もしセラピストが「自分の手柄」だけを考えて無理な治療をすれば(Win-Lose)、患者さんは怪我をします。逆に、患者さんのわがままを全て聞いてリハビリをしなかったら(Lose-Win)、身体は良くなりません。
「あなたも勝ち、私も勝つ。そうでなければ取引しない」 この姿勢を貫ける人だけが、長期的に良好な人間関係を維持できるリーダーなのです。
今日から「名もなきリーダー」として生きる
社長でなくても、今日からリーダーシップは発揮できます。
- 誰かが困っていたら、手伝う(Win-Winの提案)。
- 場の空気が重かったら、明るい話題を出す(良い影響力)。
- 相手の利益にもなり、自分の利益にもなる「第3の案」を考える。
「誰かがやってくれるだろう」という依存的な考えを捨て、「私がこの場を良くするんだ」という主体性を持った時、あなたの周りには自然と協力者が集まってくるはずです。
まとめ・アクションプラン
今回の記事の要点をまとめます。
- リーダーシップとは「役職」ではなく、他者と関わり「影響を与える」という役割そのものである。
- 自立した個人が手を組む「相互依存」の世界では、全員がリーダーとしての自覚を持つ必要がある。
- 長期的に良好な関係を築く唯一の方法は、お互いの利益を追求する「Win-Win」の姿勢である。

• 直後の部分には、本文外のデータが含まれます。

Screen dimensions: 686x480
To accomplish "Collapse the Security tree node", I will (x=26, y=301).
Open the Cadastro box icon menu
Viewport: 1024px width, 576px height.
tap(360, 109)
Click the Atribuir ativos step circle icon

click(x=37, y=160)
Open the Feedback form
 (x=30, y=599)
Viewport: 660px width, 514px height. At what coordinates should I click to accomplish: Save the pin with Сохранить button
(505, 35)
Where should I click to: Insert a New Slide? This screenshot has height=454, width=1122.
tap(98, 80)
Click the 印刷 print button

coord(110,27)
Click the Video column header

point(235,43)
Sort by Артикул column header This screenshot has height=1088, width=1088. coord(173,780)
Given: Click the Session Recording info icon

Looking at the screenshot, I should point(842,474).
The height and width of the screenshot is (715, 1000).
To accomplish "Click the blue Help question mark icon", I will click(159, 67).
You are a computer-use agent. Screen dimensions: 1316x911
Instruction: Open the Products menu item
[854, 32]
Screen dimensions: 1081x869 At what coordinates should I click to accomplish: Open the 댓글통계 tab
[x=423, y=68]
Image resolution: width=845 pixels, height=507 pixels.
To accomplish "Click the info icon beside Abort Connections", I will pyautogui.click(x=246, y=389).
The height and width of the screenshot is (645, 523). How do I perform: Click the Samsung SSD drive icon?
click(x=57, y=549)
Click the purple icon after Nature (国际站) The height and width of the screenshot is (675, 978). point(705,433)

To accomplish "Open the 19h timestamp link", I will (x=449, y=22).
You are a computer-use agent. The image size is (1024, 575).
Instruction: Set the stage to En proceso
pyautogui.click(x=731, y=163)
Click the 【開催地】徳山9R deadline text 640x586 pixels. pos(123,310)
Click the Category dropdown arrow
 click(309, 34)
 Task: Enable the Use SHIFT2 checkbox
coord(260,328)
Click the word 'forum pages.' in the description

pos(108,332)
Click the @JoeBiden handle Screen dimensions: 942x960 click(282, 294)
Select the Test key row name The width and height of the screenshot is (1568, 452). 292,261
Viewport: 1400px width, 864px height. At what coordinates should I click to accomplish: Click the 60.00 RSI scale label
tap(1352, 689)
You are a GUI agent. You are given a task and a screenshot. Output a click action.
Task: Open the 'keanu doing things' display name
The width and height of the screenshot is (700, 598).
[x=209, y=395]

Next Action:会話の主語を「私たち」に変える
明日、誰かと何かを決めるとき、主語を「私(I)」から**「私たち(We)」**に変えてみてください。
- ×「(私は)これがやりたい」
- 〇「(私たち)お互いにとって、一番いい方法はなんだろう?」
この問いかけができる人が、真のリーダーです。 役職に関係なく、周囲から信頼され、影響力を持つための具体的なステップを学びたい方は、**『7つの習慣』**の「第4の習慣」以降を熟読してください。人間関係の景色が一変します。